Free FabA levels were measured in serum samples from all treated animals (Figure 9). Plasma free C1q levels were measured indicating the amount of C1q not bound to FabA in plasma samples from treated animals (FIG. 10).

Ex-vivo hemolytic assay:
Serum samples from cynomolgus monkeys were used as a source of complement to follow complement-mediated lytic activity against antibody-sensitized sheep red blood cells (RBCs). Ovine RBCs presensitized with anti-RBC antibody (CompTech #B200) were suspended in gelatin veronal buffered saline (GVB++) containing calcium and magnesium (CompTech #B102). RBCs were washed three times with GVB++ and spun down at 2000 rpm at 4-6 C for 5 minutes to remove any non-specific signal from pre-lysed RBDs. Cells were resuspended in GVB++ at a final concentration of approximately 200 million cells/mL and kept on ice. Cynomolgus monkey serum samples taken at baseline and after dosing with FabA were diluted 50-fold in GVB++ and 50 μL of each was added to a round bottom clear plate. Lysis reactions were triggered by adding 50 μL of RBCs to serum samples and incubating at 37 C for 20 minutes. Plates were then spun down at 2000 rpm for 5 minutes; supernatants were transferred to clear flat bottom 96-well plates and absorbance read at 415 nm on a plate reader.
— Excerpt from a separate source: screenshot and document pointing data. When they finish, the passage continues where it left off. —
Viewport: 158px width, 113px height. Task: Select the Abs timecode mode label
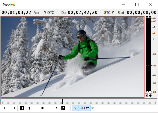coord(36,13)

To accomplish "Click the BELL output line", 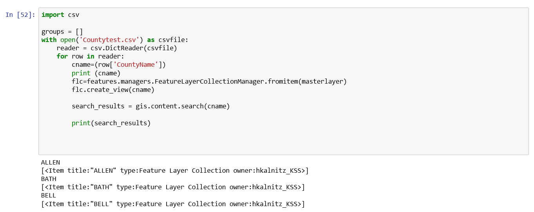I will pos(49,196).
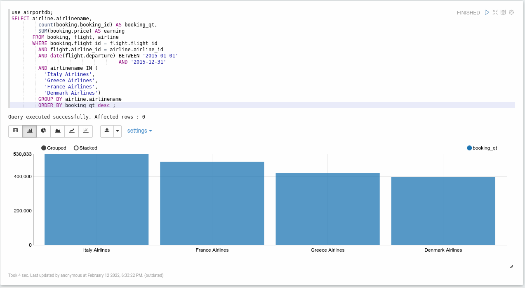
Task: Select the Grouped bar mode
Action: [x=44, y=148]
Control samples were run to estimate the background signal using a buffer control without serum or serum samples prepared in GVB buffer containing EDTA. Sample signals were background subtracted, normalized to baseline, and then plotted as percent of baseline to determine the time course of hemolysis and the relative inhibition of hemolysis after dosing with FabA.
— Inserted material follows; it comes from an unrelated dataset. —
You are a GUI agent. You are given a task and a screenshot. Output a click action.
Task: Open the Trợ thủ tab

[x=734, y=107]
Serum hemolysis was inhibited after repeated subcutaneous daily doses of FabA (Figure 11).

5 mg/Kg followed by once daily subcutaneous dosing of FabA at 2 mg/Kg in monkeys resulted in robust PK with measurable free drug levels in both animal groups until at least 1 day after the last dose. rice field. Free C1q levels were fully inhibited after 5 mg/Kg dosing, and with repeated dosing of 2 mg/Kg once daily, free C1q levels ranged from 60 to 90 over the period of dosing and up to at least 1 day after the last dose. % range. Plasma total C1q levels remained unchanged over the period of the study in both dose groups, indicating that FabA does not significantly affect C1q turnover. These results confirm that multiple SC dosing of FabA at 2 mg/kg or higher can result in robust free drug levels in the blood and inhibit free C1q and serum hemolytic activity in monkeys.

Example 8: Evaluation of blood-to-tissue distribution of anti-C1q inhibitors
Daily subcutaneous (SC) administration of defined doses of an anti-C1q inhibitor (e.g., anti-C1q antibodies Mab1, Mab2 or FabA) compared to anti-C1q inhibitors delivered by intravenous infusion or injection compared to This example was used to demonstrate that it is not sufficient to completely saturate or inhibit C1q in the extravascular space), but results in full saturation and inhibition of C1q in the blood (i.e., the intravascular space). use.

animal species. Animal species in which anti-C1q inhibitor(s) bind C1q with high affinity and exhibit complete functional inhibition of the classical complement cascade in serum are first identified.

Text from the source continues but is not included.